Retailers could have reason to be concerned about the health of the U.S. economy, as retail sales slipped 0.2 percent in February to $506 billion, marking an unexpected decline in consumer spending.
While January’s recovery was revised upward from 0.2 percent to 0.7 percent month-over-month growth, economists had expected sales to continue to trend upward by 0.3 percent in February, so the downturn is a disappointment.
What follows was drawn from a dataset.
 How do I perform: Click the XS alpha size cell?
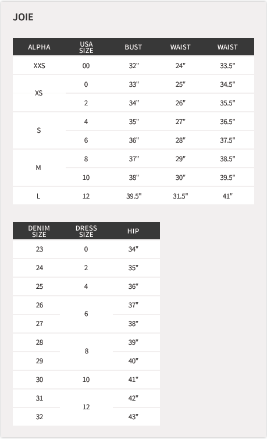coord(39,93)
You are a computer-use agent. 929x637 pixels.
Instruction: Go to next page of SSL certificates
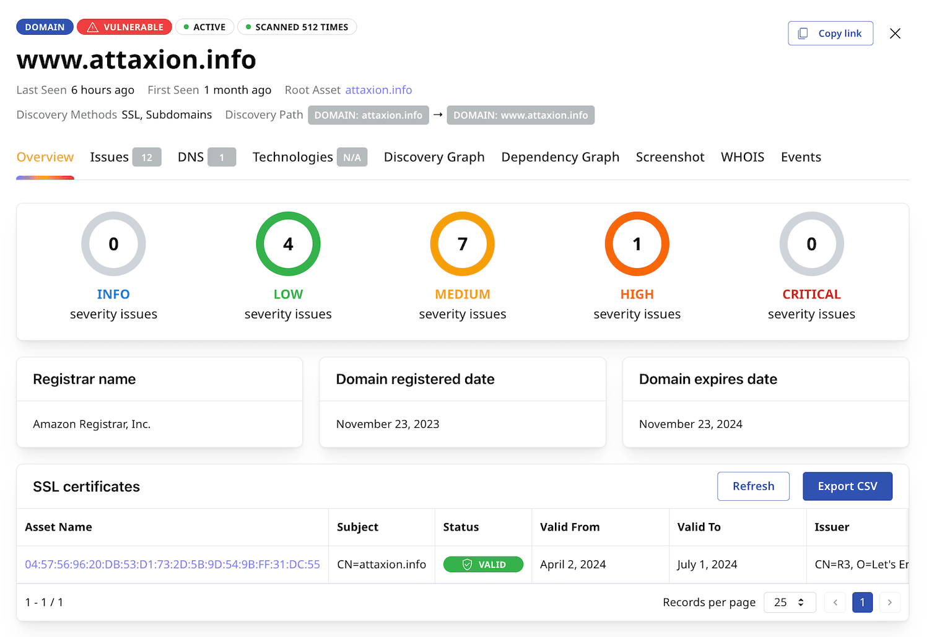coord(890,602)
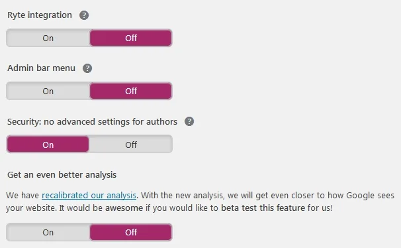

Sales in clothing and accessory stores in particular slumped 0.4 percent during the month and 0.5 percent over February 2018. Sporting goods stores, meanwhile, were up 0.5 percent month over month but down 8.2 percent over the prior year.
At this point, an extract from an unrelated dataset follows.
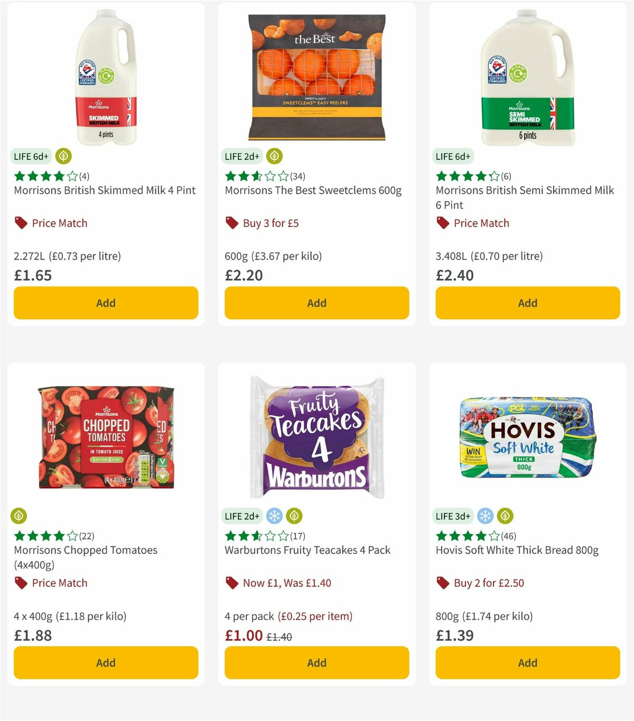
Task: Click the LIFE 3d+ badge on Hovis bread
Action: point(452,516)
Department stores, which saw falling sales in January despite the overall upward momentum, again saw sales shrink to $12.03 billion as several chains, including Sears and J.C. Penney, continued to shutter stores in the pursuit of profitability.
The National Retail Federation blamed inclement weather and political uncertainty for some of the declines. “The weaker-than-expected February retail sales numbers reflect colder weather and increased precipitation that kept shoppers home but were also skewed downward because of the government’s upward revision in January’s results,” said NRF chief economist Jack Kleinhenz. “The aftereffects of the erratic stock market, the government shutdown and slower tax refunds this year also likely played a role.”
As consumers finally get their paychecks in the mail from the IRS, spending could tick up, and the significant upward revision to January’s results is a reminder that the current figures are preliminary.
“We still expect growth to pick up, fueled by strong fundamentals like job and wage growth that are driving increased consumer spending,” said Kleinhenz. “The consumer will continue to provide direction and strength to the U.S. economy in the months ahead.”
February’s sales were up 2.2 percent year over year.